Habitáculos, the present exhibition by Damián Lescas, invites us to reflect from the senses on the contemporary relationship with the sacred, in a world where the divine was expelled. With a deep love for medieval and theological wisdom, Lescas approaches the lives of the saints, the expressive power of the icon, and the artistic tradition of the altarpiece. It recovers the expressive power that Christianity found in the image and presents scenes of juxtaposed passions that oscillate between ascetic recollection and worldly temptations. Saint Jerome presents himself as an exemplary scholar who, through humanistic work, in a studio, dedicates his most dedicated efforts to divine knowledge. Lettered knowledge logically and rationally is opposed to the mystical and providential experience of the dream. Since ancient times, dream images have been considered privileged territory for the gods to reveal to mortals the mysteries of the past, present, and future. The ecstatic experience of the fortune tellers finds its parallel in dreams: the moment when the gods speak and express in cryptic words the secrets of human development.

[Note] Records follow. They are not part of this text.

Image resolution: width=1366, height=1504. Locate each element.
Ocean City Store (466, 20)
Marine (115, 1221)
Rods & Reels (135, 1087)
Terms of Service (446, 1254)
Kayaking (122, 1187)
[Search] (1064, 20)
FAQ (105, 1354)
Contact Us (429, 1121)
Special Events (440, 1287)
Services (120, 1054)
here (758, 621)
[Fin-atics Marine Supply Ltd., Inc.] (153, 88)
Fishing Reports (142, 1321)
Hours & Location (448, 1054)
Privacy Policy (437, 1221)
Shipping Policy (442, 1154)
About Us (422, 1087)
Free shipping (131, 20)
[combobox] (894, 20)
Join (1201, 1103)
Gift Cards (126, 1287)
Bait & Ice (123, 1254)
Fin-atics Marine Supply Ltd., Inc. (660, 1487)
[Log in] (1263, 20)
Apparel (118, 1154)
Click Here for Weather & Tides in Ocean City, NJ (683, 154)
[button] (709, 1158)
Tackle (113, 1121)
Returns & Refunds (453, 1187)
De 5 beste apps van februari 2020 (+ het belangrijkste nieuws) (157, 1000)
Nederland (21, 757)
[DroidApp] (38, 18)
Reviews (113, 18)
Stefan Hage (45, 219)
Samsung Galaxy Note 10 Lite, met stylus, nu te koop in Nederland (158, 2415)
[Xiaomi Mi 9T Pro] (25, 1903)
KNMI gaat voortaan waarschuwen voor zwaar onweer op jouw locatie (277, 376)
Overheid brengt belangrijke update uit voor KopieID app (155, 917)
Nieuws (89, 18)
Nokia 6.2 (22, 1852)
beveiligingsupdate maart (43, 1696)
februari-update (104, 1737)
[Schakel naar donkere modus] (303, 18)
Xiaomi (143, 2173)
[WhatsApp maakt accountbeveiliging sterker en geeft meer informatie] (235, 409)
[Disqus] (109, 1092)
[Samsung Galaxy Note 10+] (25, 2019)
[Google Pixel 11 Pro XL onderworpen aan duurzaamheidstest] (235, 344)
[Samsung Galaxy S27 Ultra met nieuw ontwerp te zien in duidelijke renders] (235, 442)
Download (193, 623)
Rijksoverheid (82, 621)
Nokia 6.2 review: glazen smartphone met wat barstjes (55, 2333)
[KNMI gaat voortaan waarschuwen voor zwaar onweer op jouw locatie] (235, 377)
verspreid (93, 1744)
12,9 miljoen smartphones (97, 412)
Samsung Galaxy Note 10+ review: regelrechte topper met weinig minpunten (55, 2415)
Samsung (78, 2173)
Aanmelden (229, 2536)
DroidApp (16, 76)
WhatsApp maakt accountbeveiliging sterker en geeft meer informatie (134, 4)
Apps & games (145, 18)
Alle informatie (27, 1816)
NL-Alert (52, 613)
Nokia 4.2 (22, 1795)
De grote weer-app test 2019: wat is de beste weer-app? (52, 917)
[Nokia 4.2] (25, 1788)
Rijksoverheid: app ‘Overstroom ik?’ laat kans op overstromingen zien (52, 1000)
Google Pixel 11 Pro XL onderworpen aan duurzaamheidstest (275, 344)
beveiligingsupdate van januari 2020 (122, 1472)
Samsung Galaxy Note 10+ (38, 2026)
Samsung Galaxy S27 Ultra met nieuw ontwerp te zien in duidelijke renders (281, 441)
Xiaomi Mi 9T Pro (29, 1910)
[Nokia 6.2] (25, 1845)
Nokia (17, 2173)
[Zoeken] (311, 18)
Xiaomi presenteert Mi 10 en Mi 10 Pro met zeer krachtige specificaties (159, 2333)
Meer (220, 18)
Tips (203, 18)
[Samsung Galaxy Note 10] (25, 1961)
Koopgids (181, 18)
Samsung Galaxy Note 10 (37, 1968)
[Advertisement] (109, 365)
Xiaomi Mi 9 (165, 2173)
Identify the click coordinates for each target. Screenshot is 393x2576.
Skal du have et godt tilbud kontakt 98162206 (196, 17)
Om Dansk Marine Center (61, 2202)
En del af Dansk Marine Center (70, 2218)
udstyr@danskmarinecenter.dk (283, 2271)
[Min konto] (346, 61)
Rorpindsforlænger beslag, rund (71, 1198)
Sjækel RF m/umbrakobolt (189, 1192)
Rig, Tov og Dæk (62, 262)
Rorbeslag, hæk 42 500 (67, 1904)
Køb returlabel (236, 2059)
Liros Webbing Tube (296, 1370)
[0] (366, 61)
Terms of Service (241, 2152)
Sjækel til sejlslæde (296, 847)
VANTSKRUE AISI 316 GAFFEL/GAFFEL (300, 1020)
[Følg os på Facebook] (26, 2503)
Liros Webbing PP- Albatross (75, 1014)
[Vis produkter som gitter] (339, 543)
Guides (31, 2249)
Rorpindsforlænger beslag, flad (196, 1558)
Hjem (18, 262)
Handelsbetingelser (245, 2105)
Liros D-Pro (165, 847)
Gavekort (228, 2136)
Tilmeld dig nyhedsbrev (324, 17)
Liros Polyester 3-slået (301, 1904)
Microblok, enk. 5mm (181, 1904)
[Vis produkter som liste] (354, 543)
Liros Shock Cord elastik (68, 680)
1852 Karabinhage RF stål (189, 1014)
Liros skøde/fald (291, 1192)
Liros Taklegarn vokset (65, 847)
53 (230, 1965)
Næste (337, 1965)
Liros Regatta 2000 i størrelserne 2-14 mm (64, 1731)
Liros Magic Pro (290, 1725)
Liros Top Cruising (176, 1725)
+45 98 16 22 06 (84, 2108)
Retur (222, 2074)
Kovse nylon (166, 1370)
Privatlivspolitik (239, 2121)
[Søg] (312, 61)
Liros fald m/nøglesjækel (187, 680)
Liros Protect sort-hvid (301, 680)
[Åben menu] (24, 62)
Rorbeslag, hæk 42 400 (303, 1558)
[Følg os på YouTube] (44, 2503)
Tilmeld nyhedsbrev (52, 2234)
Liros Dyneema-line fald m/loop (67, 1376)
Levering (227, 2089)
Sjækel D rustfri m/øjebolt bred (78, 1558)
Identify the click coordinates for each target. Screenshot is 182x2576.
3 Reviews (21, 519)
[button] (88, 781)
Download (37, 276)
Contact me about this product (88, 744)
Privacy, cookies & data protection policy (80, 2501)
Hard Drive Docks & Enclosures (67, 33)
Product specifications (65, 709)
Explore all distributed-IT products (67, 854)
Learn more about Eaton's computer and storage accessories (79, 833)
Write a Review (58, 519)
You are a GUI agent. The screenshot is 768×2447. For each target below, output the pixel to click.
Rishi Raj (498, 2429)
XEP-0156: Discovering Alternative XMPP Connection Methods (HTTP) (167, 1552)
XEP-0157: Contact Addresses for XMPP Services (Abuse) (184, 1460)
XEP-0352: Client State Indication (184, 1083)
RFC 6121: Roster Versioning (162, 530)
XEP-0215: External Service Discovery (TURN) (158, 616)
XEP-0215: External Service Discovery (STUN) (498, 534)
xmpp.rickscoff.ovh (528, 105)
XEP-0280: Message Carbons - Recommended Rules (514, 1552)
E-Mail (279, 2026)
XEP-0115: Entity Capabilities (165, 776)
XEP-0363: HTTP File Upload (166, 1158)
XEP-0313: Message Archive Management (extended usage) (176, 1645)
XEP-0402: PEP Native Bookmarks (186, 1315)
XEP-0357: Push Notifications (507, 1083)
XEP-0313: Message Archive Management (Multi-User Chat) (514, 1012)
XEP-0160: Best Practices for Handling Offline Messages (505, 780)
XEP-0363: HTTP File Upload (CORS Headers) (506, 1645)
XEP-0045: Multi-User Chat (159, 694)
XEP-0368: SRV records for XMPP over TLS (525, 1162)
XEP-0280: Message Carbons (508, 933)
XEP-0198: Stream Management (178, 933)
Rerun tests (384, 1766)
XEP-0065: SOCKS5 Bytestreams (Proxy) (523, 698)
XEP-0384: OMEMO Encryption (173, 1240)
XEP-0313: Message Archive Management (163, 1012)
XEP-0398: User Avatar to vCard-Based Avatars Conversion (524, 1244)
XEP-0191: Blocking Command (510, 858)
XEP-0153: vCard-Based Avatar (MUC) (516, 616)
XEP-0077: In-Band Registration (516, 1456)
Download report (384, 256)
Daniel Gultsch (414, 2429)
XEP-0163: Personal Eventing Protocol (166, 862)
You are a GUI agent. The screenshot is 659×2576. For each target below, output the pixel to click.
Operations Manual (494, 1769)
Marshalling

From some time ago, in Lescas' career, his reading and revaluation of ancient Greek culture are evident and admirable. I boldly affirm that notably, the multiple mystery religions have been the ones that he has privileged as an influence for his work since how he evokes this ancient world is not classically but through archaic motifs such as the combat between the hero and the beast, ritual pottery, magic and mantic. The living amphoras that populate canvases and carvings bring to mind the importance of the senses for Greek mysticism. The sacred force is experienced in the flesh, is born from the flesh, and overflows the logocentric rational limits. Lescas's work speaks from the bowels, from the dance movement, from the line and the gesture; creative oceans that bring us to the awareness that the body is the territory par excellence of the sacred.
The room that stars in the exhibition is the body, physical and cultural. Because beyond an immediate vision of the body, Lescas transfigures the rituals of daily life into sacredness. The banquet, the party, and the communion with loved ones are times and spaces that synthesize millenary cultural processes and that burst into daily life with the power to transform reality. Joyful mysteries that are eaten, drunk, watched, and lived. The Lescas exhibition is an exhortation to value the artistic dimension of life and allow ourselves to be seduced by the sacred force of the body that speaks through art.